Published online: Nov 18, 2015 Ezequiel Minaya
Viewed 2996 time(s)

ConAgra Foods Inc., which has responded to growing challenges in the food sector with aggressive restructuring this year, has unveiled plans to split into two independent public companies.

One of the companies will house the consumer-brands business and will be renamed Conagra Brands, Inc. The second company will be named Lamb Weston and will produce ConAgra’s frozen potato products.

The moves, which will be structured as a spinoff of the Lamb Weston business, are expected to be completed by the endof 2016, the company said in a press release. Once the transaction is done, shareholders of ConAgra will own stock in both new companies.

“The separation will enable each company to sharpen its strategic focus and provide flexibility to capitalize on the unique growth opportunities in its respective market,” said ConAgra CEO Sean Connolly. “Shareholders will gain direct exposure to more focused consumer and commercial foods businesses, each with distinct customer bases and investment profiles.”

Conagra Brands will be made up mostly of the company’s current consumer foods segment, which generated about $7.2 billion in fiscal 2015 revenues. The business includes brands such as Marie Callender’s, Hunt’s, RO*TEL, Reddi-wip, Slim Jim, PAM, Chef Boyardee, Orville Redenbacher’s, P.F. Chang’s and Healthy Choice.
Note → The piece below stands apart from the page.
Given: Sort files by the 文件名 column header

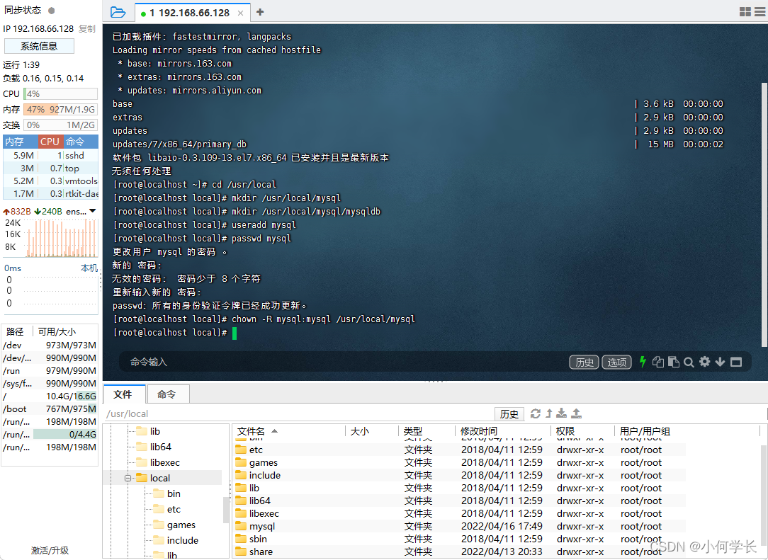Looking at the screenshot, I should [x=252, y=431].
The new company is also slated to include businesses reported in the commercial foods segment that generated about $1.8 billion in revenue.

Lamb Weston will consist of frozen potato, sweet potato, appetizer and other vegetable products as well as a continued presence in frozen retail products under both licensed and private brands. In 2015, those businesses earned about $2.9 billion in revenue.

ConAgra is among a number of large U.S. food manufacturers grappling with slowing growth as many consumers eschew traditional packaged foods for less processed, fresher fare.

Connolly took the helm at ConAgra in April amid unrelenting weak sales and a botched acquisition of private-label business Ralcorp Holdings Inc. Connolly also began facing pressure to improve results from activist investor Jana Partners LLC, which revealed in June that it had built a larger than 7 percent stake in ConAgra.

In June, Connolly announced plans to shed ConAgra’s unit that makes food for supermarket brands. He followed those moves with further plans to cut about 1,500 office jobs and move headquarters to Chicago as part of an effort to trim $300 million from the company’s annual budget.

The company identified the cost savings through zero-based budgeting, a tool increasingly adopted by big U.S. food makers that requires departments to justify their expenses each year.